Document segment |
+ + +

Jason Pierre-Paul and Robert Ayers, New York Giants (November 15, 2015)

Jason Pierre-Paul and Robert Ayers – © USA TODAY Sports Images

Defensive Line

Once again it seems the BBI review team has inspired another Giant to pick himself up by the Lederhosen, this time German import DT Markus Kuhn. Much maligned just about everywhere except 1925 Giants Drive in East Rutherford, the veteran DT came to play finally. Kuhn chipped in with 4 stops but it was his ability to finally hold up against double teams inside that spearheaded the defense to the tune of surrendering only 77 yards rushing on 23 carries. Kuhn’s Bavarian locks were flowing again on a fumble return caused by Brinkley’s sack and strip of Brady. Credit the return of JPP to the improved play inside. The constant double teams he faced allowed Kuhn and fellow DT Cullen Jenkins to see less traffic inside and hold the point-of-attack much better than they had in recent weeks. After coming out with a funky glove, JPP went back to the Martha Stewart oven mitt line and quickly swatted a Brady pass to make his kitchen ware work for him and forced an errant pass on the Patriots’ sickening game-winning drive. Overall a good effort by the DL, even putting enough pressure on Brady to force an errant throw that should have ended the game, and coming with 3 whole sacks in one game (though only 1 went to a DL).

Linebackers

Jasper Brinkley did his best to will his defense to victory with 12 tackles and a sack, but it wasn’t enough to keep the best offense in the NFL from ultimately winning this battle. Brinkley was again powerful inside getting good penetration on several runs to keep huge HB LeGarrette Blount in check. And it was #53’s throw down of Julian Edelman that broke the WR’s foot and took a key playmaker off of the field for 3 quarters. Brinkley’s 4th-quarter sack and strip of Brady was all the veteran could do to hand his team the game but it was not to be. Devon Kennard again played well on the edge, ending a screen play Antonio Pierce style late in the first quarter and piling up 6 stops overall. Jonathan Casillas was active with 7 stops but was late covering on Brady’s 4th-down pass and game-saving completion by – you guessed it – just inches. He also took a terrible angle on the game’s final offensive snap allowing WR Danny Amendola the space to cut inside and make it into field goal territory.

Trumaine McBride, New York Giants (November 15, 2015)

+ + +

Dataset excerpt |

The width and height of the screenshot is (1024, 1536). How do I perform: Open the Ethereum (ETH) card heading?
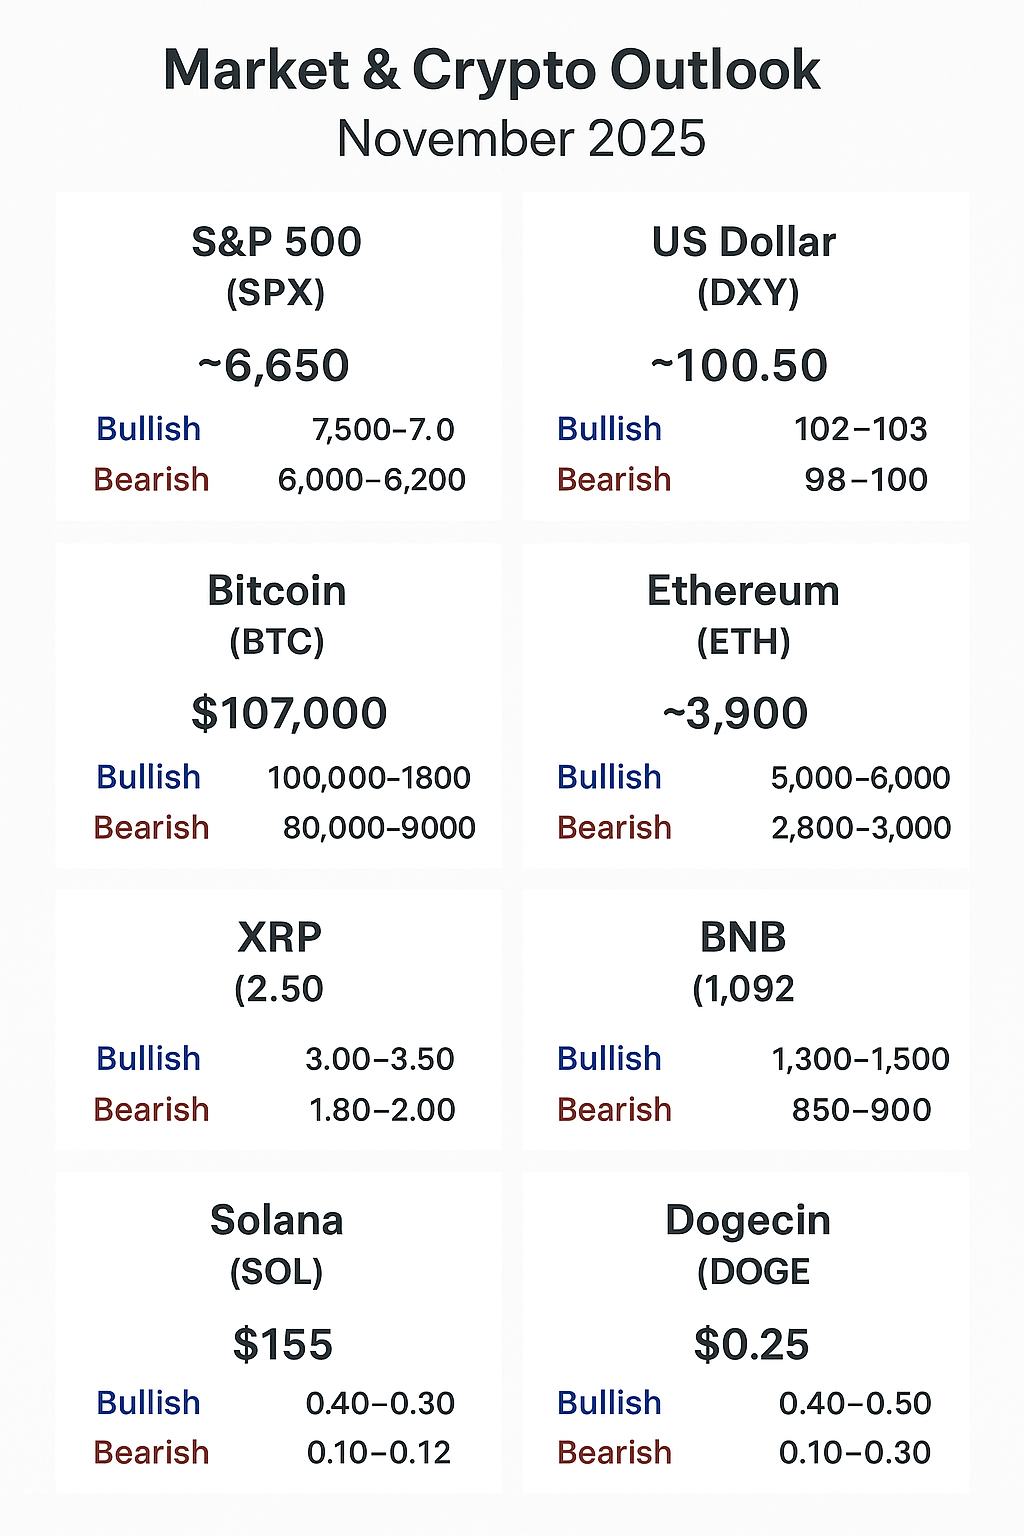(x=743, y=614)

+ + +

What this exercise asks |
1. In the Giants game review, rewrite the paragraph beginning "Jasper Brinkley did his best" as a short bulleted list that keeps its main facts.
2. Pick up the Giants game review where it stops and write its next section.
The data has no connection to the Giants game review.

Exercise results |
1.
- Jasper Brinkley: 12 tackles and a sack. He got good penetration inside to keep HB LeGarrette Blount in check. His throw down of Julian Edelman broke the WR's foot and kept him off the field for 3 quarters. His 4th-quarter sack and strip of Brady was not enough to win the game.
- Devon Kennard: played well on the edge, ended a screen play late in the first quarter, and had 6 stops.
- Jonathan Casillas: had 7 stops but was late covering on Brady's 4th-down completion. He took a terrible angle on the final offensive snap, letting WR Danny Amendola cut inside and reach field goal territory.

2.
Trumaine McBride – © USA TODAY Sports Images

Defensive Backs

It’s tough to knock these guys considering the opponent and how well they played for 3 quarters, but Tom Brady exploded for 200 yards in the second half and ultimately won the game through the air. S Landon Collins’ rocky season continued as the rookie failed to seal the game with an interception-turned-drop on the Pats’ final drive. He also failed to play with inside leverage against TE Scott Chandler on the Pats’ first TD of the game. This group simply couldn’t get stops on 3rd and 4th down on the game’s alpha and omega drives and it cost them dearly. Credit S Craig Dahl with playing Gronkowski as well as he could for 3 quarters until the All Pro ultimately burned him for a 76-yard TD catch-and-run. Dahl was aggressive all day long, separating Chandler from the ball deep inside G-Men territory and hopping on Tom Brady for a sack that forced a Patriots FG. Dahl just missed on Gronkowski’s long TD which again put a bad ending on an otherwise strong game from the once and former Giant. Jayron Hosley filled in solidly at times, knocking away a 2nd-down Brady pass as the first half wound down and knifing inside to drag down Gronkowski to force a FG in the first. It was Hosley though who completely whiffed on a Brandon LaFell’s 54-yard catch that put the Pats in scoring range. CB Trumaine McBride was flagged for a pass interference penalty in the end zone but redeemed himself on the Pats’ next foray, picking off Brady and preventing a potential 31-23 deficit that became a 26-24 Giant lead.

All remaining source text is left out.